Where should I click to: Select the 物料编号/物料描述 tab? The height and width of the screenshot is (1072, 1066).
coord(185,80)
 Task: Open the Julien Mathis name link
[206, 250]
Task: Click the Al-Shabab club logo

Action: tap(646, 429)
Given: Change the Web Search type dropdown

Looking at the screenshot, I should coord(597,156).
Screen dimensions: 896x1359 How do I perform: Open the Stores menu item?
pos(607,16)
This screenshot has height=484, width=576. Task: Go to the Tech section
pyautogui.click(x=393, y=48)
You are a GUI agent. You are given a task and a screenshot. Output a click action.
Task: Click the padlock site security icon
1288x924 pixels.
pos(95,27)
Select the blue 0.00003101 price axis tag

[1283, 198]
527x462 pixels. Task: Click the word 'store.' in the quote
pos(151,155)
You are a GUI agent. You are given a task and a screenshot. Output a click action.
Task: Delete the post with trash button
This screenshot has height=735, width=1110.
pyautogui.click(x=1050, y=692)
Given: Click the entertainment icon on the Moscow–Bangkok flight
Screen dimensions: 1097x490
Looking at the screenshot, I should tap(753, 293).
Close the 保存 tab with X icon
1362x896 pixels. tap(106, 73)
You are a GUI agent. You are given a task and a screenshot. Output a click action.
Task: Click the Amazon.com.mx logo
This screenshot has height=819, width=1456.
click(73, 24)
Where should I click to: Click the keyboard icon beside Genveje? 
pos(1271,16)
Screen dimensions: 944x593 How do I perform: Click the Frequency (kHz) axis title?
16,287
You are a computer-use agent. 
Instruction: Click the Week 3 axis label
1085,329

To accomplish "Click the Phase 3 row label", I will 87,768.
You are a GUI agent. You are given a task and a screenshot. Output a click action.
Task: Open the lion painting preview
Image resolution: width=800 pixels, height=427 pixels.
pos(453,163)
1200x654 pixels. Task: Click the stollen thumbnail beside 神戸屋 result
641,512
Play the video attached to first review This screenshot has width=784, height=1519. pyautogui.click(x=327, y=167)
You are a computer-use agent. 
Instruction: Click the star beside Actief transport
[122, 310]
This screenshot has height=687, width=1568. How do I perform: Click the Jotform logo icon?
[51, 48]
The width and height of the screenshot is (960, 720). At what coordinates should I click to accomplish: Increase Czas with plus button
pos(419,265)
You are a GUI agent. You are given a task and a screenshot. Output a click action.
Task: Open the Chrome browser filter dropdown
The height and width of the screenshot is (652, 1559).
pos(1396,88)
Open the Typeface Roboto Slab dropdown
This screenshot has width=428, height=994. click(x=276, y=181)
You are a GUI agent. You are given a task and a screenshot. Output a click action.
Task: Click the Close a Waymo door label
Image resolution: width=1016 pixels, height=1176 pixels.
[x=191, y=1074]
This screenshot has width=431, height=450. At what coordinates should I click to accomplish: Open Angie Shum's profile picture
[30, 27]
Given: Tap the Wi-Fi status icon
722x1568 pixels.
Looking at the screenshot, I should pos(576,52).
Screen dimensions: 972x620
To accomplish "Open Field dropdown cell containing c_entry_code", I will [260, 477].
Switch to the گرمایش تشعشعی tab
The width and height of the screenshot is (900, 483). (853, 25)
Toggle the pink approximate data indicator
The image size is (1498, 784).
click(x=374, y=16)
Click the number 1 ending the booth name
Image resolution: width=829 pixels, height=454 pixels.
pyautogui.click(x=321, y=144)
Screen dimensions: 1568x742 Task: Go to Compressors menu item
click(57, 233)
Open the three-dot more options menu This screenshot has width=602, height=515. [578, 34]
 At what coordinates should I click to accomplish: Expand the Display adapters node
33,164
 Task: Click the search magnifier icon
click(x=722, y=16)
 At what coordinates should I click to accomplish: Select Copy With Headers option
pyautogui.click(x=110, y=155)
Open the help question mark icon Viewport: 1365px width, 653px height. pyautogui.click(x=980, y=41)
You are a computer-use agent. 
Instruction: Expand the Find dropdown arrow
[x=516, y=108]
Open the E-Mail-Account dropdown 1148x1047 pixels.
━━━━━━━━━━━━━━━━
PROBLEM: Type out the material again, matching every line.

EXERCISE OUTPUT:
Where should I click to: Select the 物料编号/物料描述 tab? The height and width of the screenshot is (1072, 1066).
coord(185,80)
 Task: Open the Julien Mathis name link
[206, 250]
Task: Click the Al-Shabab club logo

Action: tap(646, 429)
Given: Change the Web Search type dropdown

Looking at the screenshot, I should coord(597,156).
Screen dimensions: 896x1359 How do I perform: Open the Stores menu item?
pos(607,16)
This screenshot has height=484, width=576. Task: Go to the Tech section
pyautogui.click(x=393, y=48)
You are a GUI agent. You are given a task and a screenshot. Output a click action.
Task: Click the padlock site security icon
1288x924 pixels.
pos(95,27)
Select the blue 0.00003101 price axis tag

[1283, 198]
527x462 pixels. Task: Click the word 'store.' in the quote
pos(151,155)
You are a GUI agent. You are given a task and a screenshot. Output a click action.
Task: Delete the post with trash button
This screenshot has height=735, width=1110.
pyautogui.click(x=1050, y=692)
Given: Click the entertainment icon on the Moscow–Bangkok flight
Screen dimensions: 1097x490
Looking at the screenshot, I should tap(753, 293).
Close the 保存 tab with X icon
1362x896 pixels. tap(106, 73)
You are a GUI agent. You are given a task and a screenshot. Output a click action.
Task: Click the Amazon.com.mx logo
This screenshot has height=819, width=1456.
click(73, 24)
Where should I click to: Click the keyboard icon beside Genveje? 
pos(1271,16)
Screen dimensions: 944x593 How do I perform: Click the Frequency (kHz) axis title?
16,287
You are a computer-use agent. 
Instruction: Click the Week 3 axis label
1085,329

To accomplish "Click the Phase 3 row label", I will 87,768.
You are a GUI agent. You are given a task and a screenshot. Output a click action.
Task: Open the lion painting preview
Image resolution: width=800 pixels, height=427 pixels.
pos(453,163)
1200x654 pixels. Task: Click the stollen thumbnail beside 神戸屋 result
641,512
Play the video attached to first review This screenshot has width=784, height=1519. pyautogui.click(x=327, y=167)
You are a computer-use agent. 
Instruction: Click the star beside Actief transport
[122, 310]
This screenshot has height=687, width=1568. How do I perform: Click the Jotform logo icon?
[51, 48]
The width and height of the screenshot is (960, 720). At what coordinates should I click to accomplish: Increase Czas with plus button
pos(419,265)
You are a GUI agent. You are given a task and a screenshot. Output a click action.
Task: Open the Chrome browser filter dropdown
The height and width of the screenshot is (652, 1559).
pos(1396,88)
Open the Typeface Roboto Slab dropdown
This screenshot has width=428, height=994. click(x=276, y=181)
You are a GUI agent. You are given a task and a screenshot. Output a click action.
Task: Click the Close a Waymo door label
Image resolution: width=1016 pixels, height=1176 pixels.
[x=191, y=1074]
This screenshot has width=431, height=450. At what coordinates should I click to accomplish: Open Angie Shum's profile picture
[30, 27]
Given: Tap the Wi-Fi status icon
722x1568 pixels.
Looking at the screenshot, I should pos(576,52).
Screen dimensions: 972x620
To accomplish "Open Field dropdown cell containing c_entry_code", I will [260, 477].
Switch to the گرمایش تشعشعی tab
The width and height of the screenshot is (900, 483). (853, 25)
Toggle the pink approximate data indicator
The image size is (1498, 784).
click(x=374, y=16)
Click the number 1 ending the booth name
Image resolution: width=829 pixels, height=454 pixels.
pyautogui.click(x=321, y=144)
Screen dimensions: 1568x742 Task: Go to Compressors menu item
click(57, 233)
Open the three-dot more options menu This screenshot has width=602, height=515. [578, 34]
 At what coordinates should I click to accomplish: Expand the Display adapters node
33,164
 Task: Click the search magnifier icon
click(x=722, y=16)
 At what coordinates should I click to accomplish: Select Copy With Headers option
pyautogui.click(x=110, y=155)
Open the help question mark icon Viewport: 1365px width, 653px height. pyautogui.click(x=980, y=41)
You are a computer-use agent. 
Instruction: Expand the Find dropdown arrow
[x=516, y=108]
Open the E-Mail-Account dropdown 1148x1047 pixels.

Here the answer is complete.